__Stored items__
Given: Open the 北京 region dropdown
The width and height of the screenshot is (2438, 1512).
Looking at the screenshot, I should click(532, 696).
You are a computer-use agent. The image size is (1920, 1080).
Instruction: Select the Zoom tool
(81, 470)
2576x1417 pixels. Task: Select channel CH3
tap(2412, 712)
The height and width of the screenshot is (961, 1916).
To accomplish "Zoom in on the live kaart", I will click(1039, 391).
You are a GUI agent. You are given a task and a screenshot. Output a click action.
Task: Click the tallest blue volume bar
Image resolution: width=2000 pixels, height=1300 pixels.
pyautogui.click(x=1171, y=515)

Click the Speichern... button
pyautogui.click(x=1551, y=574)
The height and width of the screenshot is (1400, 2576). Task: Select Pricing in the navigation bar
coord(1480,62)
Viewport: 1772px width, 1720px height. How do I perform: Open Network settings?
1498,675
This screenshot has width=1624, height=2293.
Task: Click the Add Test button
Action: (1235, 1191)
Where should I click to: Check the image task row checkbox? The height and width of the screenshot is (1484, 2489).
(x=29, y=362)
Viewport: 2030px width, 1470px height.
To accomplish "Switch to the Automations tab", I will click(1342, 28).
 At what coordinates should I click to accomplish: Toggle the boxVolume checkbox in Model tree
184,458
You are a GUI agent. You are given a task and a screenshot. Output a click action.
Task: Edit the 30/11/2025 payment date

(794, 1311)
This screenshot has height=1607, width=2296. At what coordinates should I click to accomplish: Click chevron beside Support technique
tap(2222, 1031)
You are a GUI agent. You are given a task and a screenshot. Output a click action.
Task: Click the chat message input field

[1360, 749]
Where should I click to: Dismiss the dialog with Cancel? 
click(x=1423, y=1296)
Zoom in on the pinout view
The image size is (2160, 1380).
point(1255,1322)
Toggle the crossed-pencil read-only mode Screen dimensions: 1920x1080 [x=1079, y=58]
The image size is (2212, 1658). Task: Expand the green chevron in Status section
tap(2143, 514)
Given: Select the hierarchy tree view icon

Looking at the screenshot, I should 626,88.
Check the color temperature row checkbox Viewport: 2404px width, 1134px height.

__Exercise__
Return the lines above, from the one containing "Click the Speichern... button" to the end, exactly as they stand.

__Expected output__
Click the Speichern... button
pyautogui.click(x=1551, y=574)
The height and width of the screenshot is (1400, 2576). Task: Select Pricing in the navigation bar
coord(1480,62)
Viewport: 1772px width, 1720px height. How do I perform: Open Network settings?
1498,675
This screenshot has width=1624, height=2293.
Task: Click the Add Test button
Action: (1235, 1191)
Where should I click to: Check the image task row checkbox? The height and width of the screenshot is (1484, 2489).
(x=29, y=362)
Viewport: 2030px width, 1470px height.
To accomplish "Switch to the Automations tab", I will click(1342, 28).
 At what coordinates should I click to accomplish: Toggle the boxVolume checkbox in Model tree
184,458
You are a GUI agent. You are given a task and a screenshot. Output a click action.
Task: Edit the 30/11/2025 payment date

(794, 1311)
This screenshot has height=1607, width=2296. At what coordinates should I click to accomplish: Click chevron beside Support technique
tap(2222, 1031)
You are a GUI agent. You are given a task and a screenshot. Output a click action.
Task: Click the chat message input field

[1360, 749]
Where should I click to: Dismiss the dialog with Cancel? 
click(x=1423, y=1296)
Zoom in on the pinout view
The image size is (2160, 1380).
point(1255,1322)
Toggle the crossed-pencil read-only mode Screen dimensions: 1920x1080 [x=1079, y=58]
The image size is (2212, 1658). Task: Expand the green chevron in Status section
tap(2143, 514)
Given: Select the hierarchy tree view icon

Looking at the screenshot, I should 626,88.
Check the color temperature row checkbox Viewport: 2404px width, 1134px height.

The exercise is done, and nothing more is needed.